Customers, now more than ever, want to know that the brands they are shopping from are ethically sound and have a purpose running through the entire supply chain and all business operations. A 2018 survey from Euclid found that “52% of millennials and 48% of Gen Xers feel it’s important that their values align with the brands they like.” From sourcing materials to shipping to packaging, being ethically run is hugely attractive to customers but also morally responsible for retailers themselves. Indeed a number of retailers have already been moving towards a more ethical and transparent approach. Tesco for example have rolled out new E-200 electric units which reduce emissions, while IKEA have committed to using only renewable and recycled materials and to reduce the IKEA footprint by ~70% per product by 2030.

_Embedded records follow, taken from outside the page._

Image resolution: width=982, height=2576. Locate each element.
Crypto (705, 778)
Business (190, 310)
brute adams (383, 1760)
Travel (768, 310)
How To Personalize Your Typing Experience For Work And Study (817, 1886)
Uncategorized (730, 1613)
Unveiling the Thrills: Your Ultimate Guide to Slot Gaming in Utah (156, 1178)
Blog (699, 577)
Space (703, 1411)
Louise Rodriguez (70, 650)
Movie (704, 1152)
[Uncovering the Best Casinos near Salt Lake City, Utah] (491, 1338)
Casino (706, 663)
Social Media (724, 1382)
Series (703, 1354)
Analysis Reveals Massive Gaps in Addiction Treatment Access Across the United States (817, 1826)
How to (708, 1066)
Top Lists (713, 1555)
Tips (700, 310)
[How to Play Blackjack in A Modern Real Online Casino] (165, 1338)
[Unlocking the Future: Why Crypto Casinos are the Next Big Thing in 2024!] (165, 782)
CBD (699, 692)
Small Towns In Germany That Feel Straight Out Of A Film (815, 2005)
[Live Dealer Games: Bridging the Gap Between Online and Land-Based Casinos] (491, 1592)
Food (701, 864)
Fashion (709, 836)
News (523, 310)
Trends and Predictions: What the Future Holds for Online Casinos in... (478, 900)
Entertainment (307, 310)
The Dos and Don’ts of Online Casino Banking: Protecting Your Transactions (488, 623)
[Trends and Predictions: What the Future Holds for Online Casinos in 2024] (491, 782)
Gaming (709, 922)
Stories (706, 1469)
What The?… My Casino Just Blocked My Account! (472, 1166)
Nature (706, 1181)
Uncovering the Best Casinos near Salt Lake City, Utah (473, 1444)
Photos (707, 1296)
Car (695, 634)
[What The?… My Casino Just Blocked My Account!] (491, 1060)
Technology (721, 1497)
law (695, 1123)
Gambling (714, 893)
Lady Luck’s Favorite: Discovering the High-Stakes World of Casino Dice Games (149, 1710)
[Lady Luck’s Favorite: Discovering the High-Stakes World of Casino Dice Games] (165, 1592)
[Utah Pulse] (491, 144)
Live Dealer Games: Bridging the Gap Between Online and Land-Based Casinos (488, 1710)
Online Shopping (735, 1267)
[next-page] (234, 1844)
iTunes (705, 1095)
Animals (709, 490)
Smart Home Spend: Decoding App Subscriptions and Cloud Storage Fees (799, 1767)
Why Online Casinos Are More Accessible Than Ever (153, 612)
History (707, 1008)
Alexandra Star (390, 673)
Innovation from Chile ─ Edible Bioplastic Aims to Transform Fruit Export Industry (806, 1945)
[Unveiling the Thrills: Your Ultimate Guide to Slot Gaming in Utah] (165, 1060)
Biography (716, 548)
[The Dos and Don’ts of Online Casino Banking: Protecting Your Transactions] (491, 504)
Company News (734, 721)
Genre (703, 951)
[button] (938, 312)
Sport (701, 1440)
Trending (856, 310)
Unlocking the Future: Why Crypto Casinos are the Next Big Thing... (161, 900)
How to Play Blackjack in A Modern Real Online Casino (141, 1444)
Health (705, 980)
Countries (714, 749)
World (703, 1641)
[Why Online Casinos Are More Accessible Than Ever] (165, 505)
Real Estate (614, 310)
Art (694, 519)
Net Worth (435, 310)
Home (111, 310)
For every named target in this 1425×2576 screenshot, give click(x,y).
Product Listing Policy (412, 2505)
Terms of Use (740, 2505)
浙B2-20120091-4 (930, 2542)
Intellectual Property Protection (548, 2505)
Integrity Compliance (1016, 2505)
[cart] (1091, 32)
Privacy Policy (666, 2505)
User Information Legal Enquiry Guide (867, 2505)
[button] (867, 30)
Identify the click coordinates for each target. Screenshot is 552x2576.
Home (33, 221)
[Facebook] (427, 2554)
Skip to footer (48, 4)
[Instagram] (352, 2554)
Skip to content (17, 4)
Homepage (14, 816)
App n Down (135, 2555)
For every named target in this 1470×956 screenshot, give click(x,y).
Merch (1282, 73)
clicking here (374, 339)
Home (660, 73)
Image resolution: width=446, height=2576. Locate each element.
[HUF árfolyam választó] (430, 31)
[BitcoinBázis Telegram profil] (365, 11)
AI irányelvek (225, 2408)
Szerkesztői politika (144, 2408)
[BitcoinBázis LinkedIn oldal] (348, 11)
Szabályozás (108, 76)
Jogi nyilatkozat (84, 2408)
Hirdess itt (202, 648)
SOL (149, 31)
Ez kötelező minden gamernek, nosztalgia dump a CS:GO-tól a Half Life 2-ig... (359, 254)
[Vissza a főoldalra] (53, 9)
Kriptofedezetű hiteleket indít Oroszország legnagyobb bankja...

Warby Parker is just one example of how clear purpose and financial performance go hand in hand. Warby Parker is an online retailer of prescription glasses that, according to their mission statement, embodies ‘purposeful business’, with it’s core values consisting of “green is good, respect for all and customer-first.” The brand looks to give back to developing countries through their “buy a pair, give a pair” business model, whilst also being one of the only carbon-neutral eyewear brands in the world. The whole company from its owners to the employees, believe in the brand’s purpose on an emotional level, and this easily enables customers to align with the brand. Through this social purpose and customer-centric approach, the retailer has had major success since it’s 2010 inception, caused major disruption to the industry, and is now valued at $3 billion, according to TechCrunch.

When it boils down to surviving in a recession, price is most likely going to be a retailer’s saving grace, as discounting pricing strategies can guarantee the sales in the short term. However in 2020, it shouldn’t stop there. What the changing customer highlights is that there are more lenses than ever before to analyse customer wants, and consequently, more pathways to winning customer purchase and loyalty than just price.